As for the book... I learned that it was originally a short story that got extended into a novel, and that is telling. There's about a short story's worth of story, but the padding, that's supposed to flesh out some of the characters, is mostly a lot of people walking around avoiding the inevitable. Some of the characters do get fleshed out, but the secondary characters, essentially everyone but the central four, remain very two-dimensional.
The writing itself is competent, and the setting, the modern world influenced by the world of the fey, is interesting (though not fleshed out as well as one would like -- perhaps there's more in the later books). For its target audience I'm sure it's a solid book (though for them, "fey is to vampire as Wicked Lovely is to Twilight" comparisons seem inevitable). It just didn't have enough to really sustain my interest.
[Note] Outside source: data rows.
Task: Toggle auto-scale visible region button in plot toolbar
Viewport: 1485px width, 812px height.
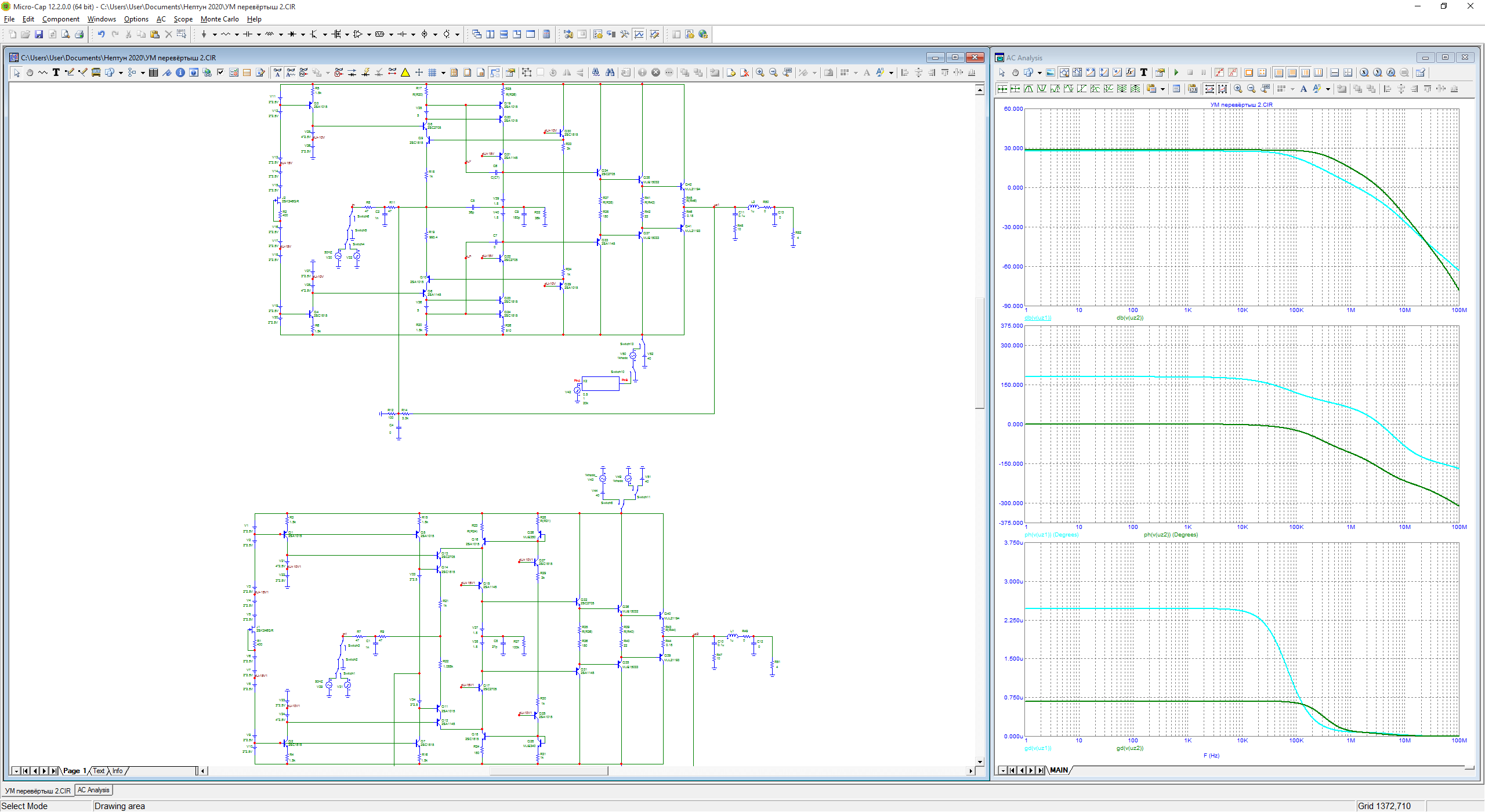Action: tap(1209, 89)
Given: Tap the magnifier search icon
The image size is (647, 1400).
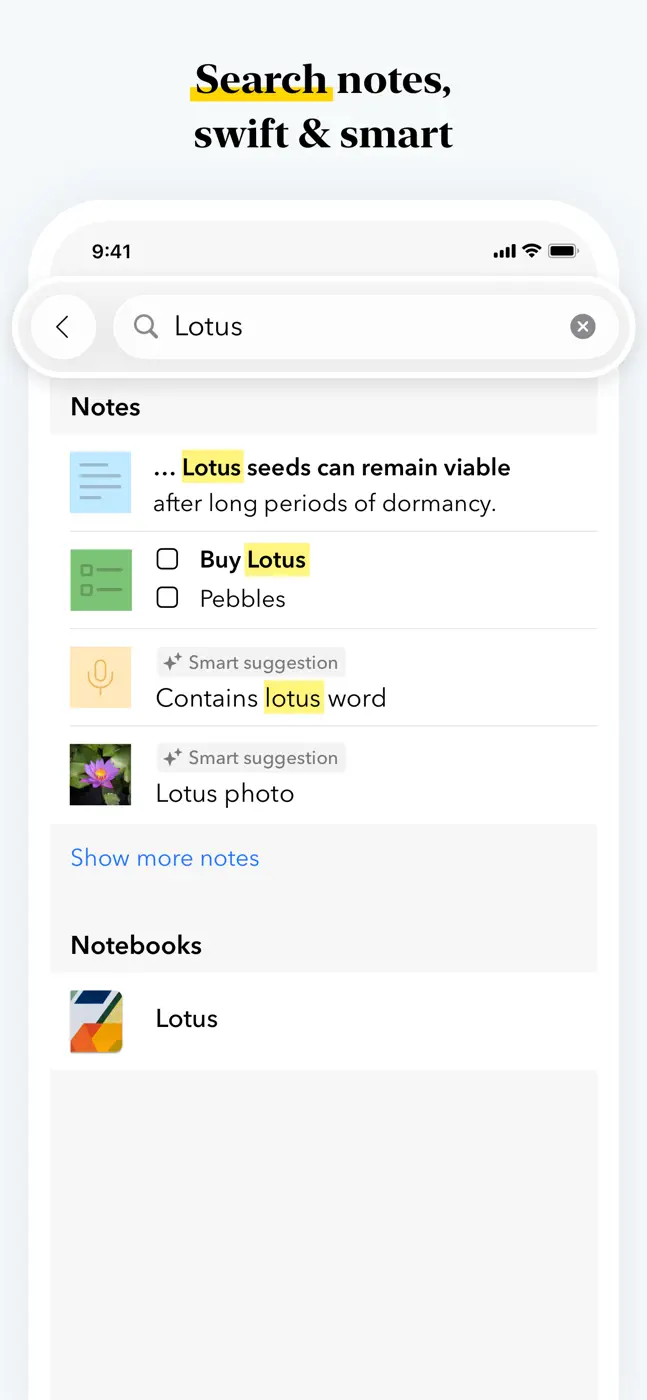Looking at the screenshot, I should pos(146,326).
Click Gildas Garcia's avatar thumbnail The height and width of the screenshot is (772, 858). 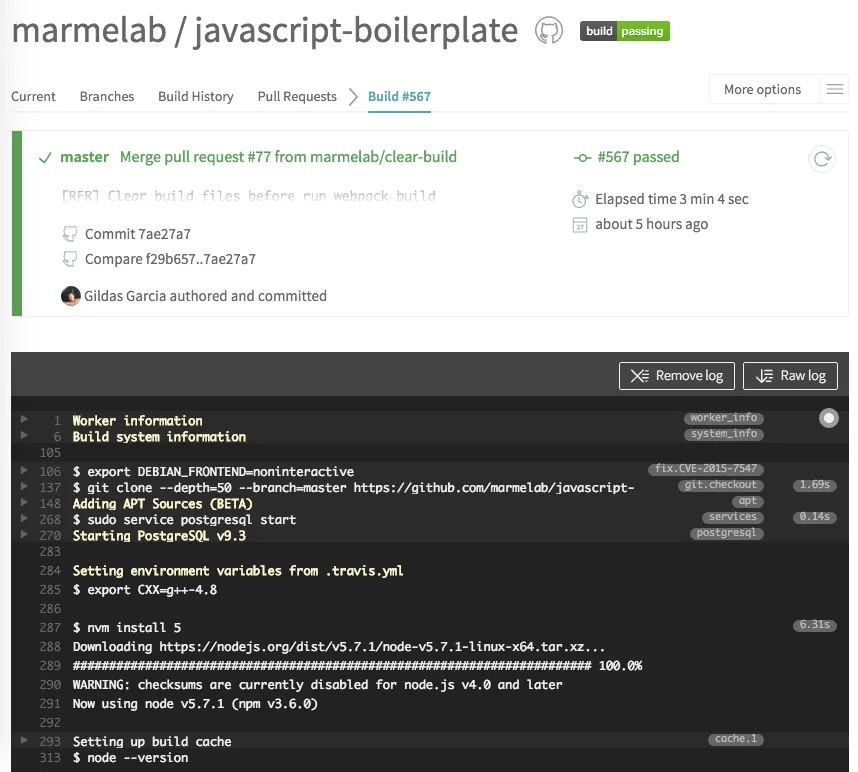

But I do have an idea for my own story that's consistent with both its feel and its setting (maybe not with the sequels, though) but full of more adventure.
After that, I read the free, non-humor essay-disguised-as-a-story by Scott Adams, God's Debris. Scott makes some very big claims for it in the introduction:
The target audience for God’s Debris is people who enjoy having their brains spun around inside their skulls.A charitable interpretation is that one can make a comparison with those who thought the first Matrix movie was great not for the action sequences but for the philosophy. People tend to attribute a lot of profundity to their first exposure to an idea, not necessarily the best expression of that idea. People who thought the idea of the Matrix was mind-blowing are people who haven't run into those ideas before in any form.
The description of reality in God’s Debris isn’t true, as far as I know, but it’s oddly compelling. Therein lies the thought experiment: Try to figure out what’s wrong with the simplest explanations. The central character states a number of scientific “facts.” Some of his weirdest statements are consistent with what scientists generally believe. Some of what he says is creative baloney designed to sound true. See if you can tell the difference.
You might love this thought experiment wrapped in a story. Or you might hate it. But you won’t easily get it out of your mind.
But I am not sure I can even give Scott that much credit. The fact is, telling the difference between the baloney and the "facts" is not that hard at all. Almost all of it is baloney, and the same trick is used over and over and over to connect things -- simply avoiding connecting them, but saying them sequentially very fast. And it's not very compelling. Maybe some of it would be to someone who has never thought about these things, but I think even in that case, Scott is overstating the case and overselling the profundity and impactfulness of the ideas.
On the positive side, the PDF is formatted very nicely and reads excellently on the Kindle, almost as good as a native Kindle document, without even rotating the display (in fact it worked better unrotated).
In both cases, I don't intend to read the sequels. Instead, I've moved on to a modern crime murder mystery thingie that I got free, called The Pawn. It seemed like suitable reading for a trip, but I only got a bit into it before we arrived, and then I never spent any time reading after that (most of the time I might have spent reading I spent writing). So now I have to finish it before delving into something deeper.